Your task →
Here are some records. Repeat them all exactly.
--- Exercise material ---
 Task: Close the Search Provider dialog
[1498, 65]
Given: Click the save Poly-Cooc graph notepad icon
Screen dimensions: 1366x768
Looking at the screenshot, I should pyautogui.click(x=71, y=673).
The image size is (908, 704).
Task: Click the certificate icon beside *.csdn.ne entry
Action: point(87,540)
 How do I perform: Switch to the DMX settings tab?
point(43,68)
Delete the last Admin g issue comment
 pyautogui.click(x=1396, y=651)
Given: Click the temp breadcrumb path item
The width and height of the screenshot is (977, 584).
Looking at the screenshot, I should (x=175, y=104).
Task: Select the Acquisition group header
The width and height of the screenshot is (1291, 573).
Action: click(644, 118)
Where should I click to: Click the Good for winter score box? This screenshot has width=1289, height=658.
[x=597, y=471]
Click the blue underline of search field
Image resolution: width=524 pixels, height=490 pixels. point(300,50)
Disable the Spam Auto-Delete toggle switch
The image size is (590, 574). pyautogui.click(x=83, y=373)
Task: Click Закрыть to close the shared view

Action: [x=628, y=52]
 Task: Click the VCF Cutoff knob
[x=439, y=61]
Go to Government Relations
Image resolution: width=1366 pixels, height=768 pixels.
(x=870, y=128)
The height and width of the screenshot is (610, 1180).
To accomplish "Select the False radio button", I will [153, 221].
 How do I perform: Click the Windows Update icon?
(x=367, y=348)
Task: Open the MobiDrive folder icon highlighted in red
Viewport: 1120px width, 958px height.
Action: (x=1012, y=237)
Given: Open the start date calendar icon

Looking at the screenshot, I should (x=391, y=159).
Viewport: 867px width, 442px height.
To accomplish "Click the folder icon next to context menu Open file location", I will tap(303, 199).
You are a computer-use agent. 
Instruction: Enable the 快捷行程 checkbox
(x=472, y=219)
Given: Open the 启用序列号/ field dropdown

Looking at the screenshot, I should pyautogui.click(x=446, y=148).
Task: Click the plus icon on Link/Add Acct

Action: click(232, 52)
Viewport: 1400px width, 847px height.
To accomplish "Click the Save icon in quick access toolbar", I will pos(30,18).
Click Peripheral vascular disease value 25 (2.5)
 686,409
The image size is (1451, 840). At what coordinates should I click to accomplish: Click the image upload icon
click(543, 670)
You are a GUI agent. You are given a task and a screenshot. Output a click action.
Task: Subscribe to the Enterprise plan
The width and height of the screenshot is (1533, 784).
---
Reply to the task →
 Task: Close the Search Provider dialog
[1498, 65]
Given: Click the save Poly-Cooc graph notepad icon
Screen dimensions: 1366x768
Looking at the screenshot, I should pyautogui.click(x=71, y=673).
The image size is (908, 704).
Task: Click the certificate icon beside *.csdn.ne entry
Action: point(87,540)
 How do I perform: Switch to the DMX settings tab?
point(43,68)
Delete the last Admin g issue comment
 pyautogui.click(x=1396, y=651)
Given: Click the temp breadcrumb path item
The width and height of the screenshot is (977, 584).
Looking at the screenshot, I should (x=175, y=104).
Task: Select the Acquisition group header
The width and height of the screenshot is (1291, 573).
Action: click(644, 118)
Where should I click to: Click the Good for winter score box? This screenshot has width=1289, height=658.
[x=597, y=471]
Click the blue underline of search field
Image resolution: width=524 pixels, height=490 pixels. point(300,50)
Disable the Spam Auto-Delete toggle switch
The image size is (590, 574). pyautogui.click(x=83, y=373)
Task: Click Закрыть to close the shared view

Action: [x=628, y=52]
 Task: Click the VCF Cutoff knob
[x=439, y=61]
Go to Government Relations
Image resolution: width=1366 pixels, height=768 pixels.
(x=870, y=128)
The height and width of the screenshot is (610, 1180).
To accomplish "Select the False radio button", I will [153, 221].
 How do I perform: Click the Windows Update icon?
(x=367, y=348)
Task: Open the MobiDrive folder icon highlighted in red
Viewport: 1120px width, 958px height.
Action: (x=1012, y=237)
Given: Open the start date calendar icon

Looking at the screenshot, I should (x=391, y=159).
Viewport: 867px width, 442px height.
To accomplish "Click the folder icon next to context menu Open file location", I will tap(303, 199).
You are a computer-use agent. 
Instruction: Enable the 快捷行程 checkbox
(x=472, y=219)
Given: Open the 启用序列号/ field dropdown

Looking at the screenshot, I should pyautogui.click(x=446, y=148).
Task: Click the plus icon on Link/Add Acct

Action: click(232, 52)
Viewport: 1400px width, 847px height.
To accomplish "Click the Save icon in quick access toolbar", I will pos(30,18).
Click Peripheral vascular disease value 25 (2.5)
 686,409
The image size is (1451, 840). At what coordinates should I click to accomplish: Click the image upload icon
click(543, 670)
You are a GUI agent. You are given a task and a screenshot. Output a click action.
Task: Subscribe to the Enterprise plan
The width and height of the screenshot is (1533, 784).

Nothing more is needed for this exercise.